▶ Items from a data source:
============

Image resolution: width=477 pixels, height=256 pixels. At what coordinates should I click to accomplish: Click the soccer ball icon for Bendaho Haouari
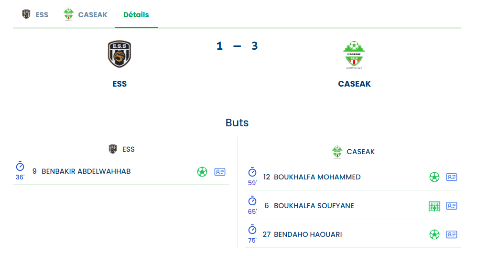coord(434,234)
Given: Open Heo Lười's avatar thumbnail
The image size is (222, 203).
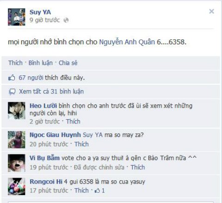Looking at the screenshot, I should coord(17,111).
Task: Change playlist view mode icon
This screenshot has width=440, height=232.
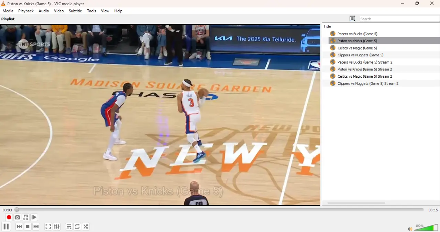Action: coord(352,19)
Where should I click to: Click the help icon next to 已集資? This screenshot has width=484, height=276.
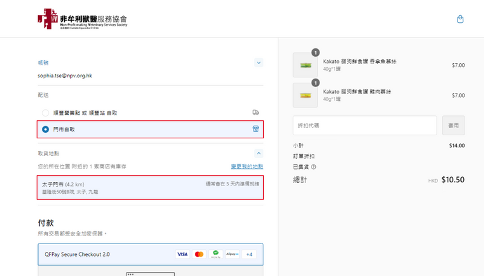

============

▶ What you will do:
Write out the data above in full and exactly, but not the pictures.

▶ Response to the exercise:
Image resolution: width=477 pixels, height=256 pixels. At what coordinates should I click to accomplish: Click the soccer ball icon for Bendaho Haouari
coord(434,234)
Given: Open Heo Lười's avatar thumbnail
The image size is (222, 203).
Looking at the screenshot, I should coord(17,111).
Task: Change playlist view mode icon
This screenshot has width=440, height=232.
Action: coord(352,19)
Where should I click to: Click the help icon next to 已集資? This screenshot has width=484, height=276.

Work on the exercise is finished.